Webinars

Microorganisms drive the marine carbon cycle by controlling the rates of carbon fixation and remineralization in ocean environments. Embedded within the bulk rates of this cycle are metabolic reactions catalyzed by enzymes expressed by microbes in response to changing nutrient concentrations, light levels and temperature. Metabolite dynamics, thus, integrate a microbe’s response to external parameters and metabolite concentrations and/or fluxes can be used to infer relative importance of different biogeochemical processes within the carbon cycle. While particulate metabolites provide a snapshot of biochemical reactions within microbial cells, dissolved metabolites are the external footprint of microbial physiology and are the currencies for microbe-microbe interactions in ocean environments. The Kujawinski lab develops metabolomics methods to answer key questions within microbial oceanography, with an emphasis on extracting and quantifying labile dissolved metabolites. In our M2C2 seminar, we will provide an overview of the lab’s activities and emerging methods, and three group presentations on (i) a four-year time-series of dissolved metabolites in the north Atlantic Ocean, (ii) physiological shifts in eukaryotic phytoplankton under nutrient stress and (iii) metabolite assimilation capabilities of the heterotroph, Alteromonas macleodii.

The Signals in the Sea research group work on chemically mediated interactions in the marine pelagic. We are particularly interested of the role of copepods in the marine food web. Copepods exude a unique bouquet of polar lipids, copepodamides, that induce defensive traits in a wide variety of prey organisms. This includes phycotoxin production, bioluminescence increase, altered swimming behavior and diel feeding rhythms. Copepodamides provide a useful tool to gain mechanistic understanding for chemical communication in plankton. We will present some recent results where we use copepodamides to evaluate defensive traits and tradeoffs, molecular mechanisms, and ecological effects of grazer cues. Finally, we develop new tools based on holographic microscopy and deep learning algorithms to explore the whereabouts of the most important but least known grazers in the sea, the microzooplankton.

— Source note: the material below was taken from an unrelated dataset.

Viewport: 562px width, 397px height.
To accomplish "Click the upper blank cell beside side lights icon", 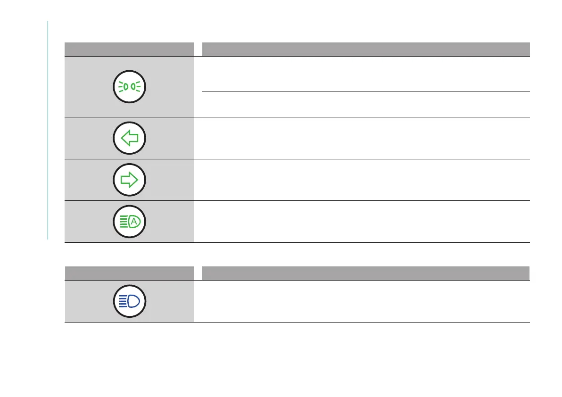I will (365, 74).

The Pohnert group elucidates new chemical defence- and communication strategies of marine algae using the tools of modern bioorganic chemistry. We seek to understand the chemical language spoken between organisms. In the aquatic environment we focus on the language of algae that release molecules into the water in order to communicate with each other, to interact with microorganisms or to defend themselves. Our work aims to understand the role of chemical compounds as mediators of ecological interactions of entire communities. Isolation, spectroscopy and organic synthesis of natural products are important aspects of our work, but we believe that the full picture of the role of the compounds can only be obtained if biochemistry and ecology are brought in as well. We also develop new methods based on metabolomics techniques (i.e. the monitoring of all metabolites released by a given organisms) to understand chemically mediated processes in communities. Our interdisciplinary work gives new insights into the chemically mediated species interactions and the function of natural products.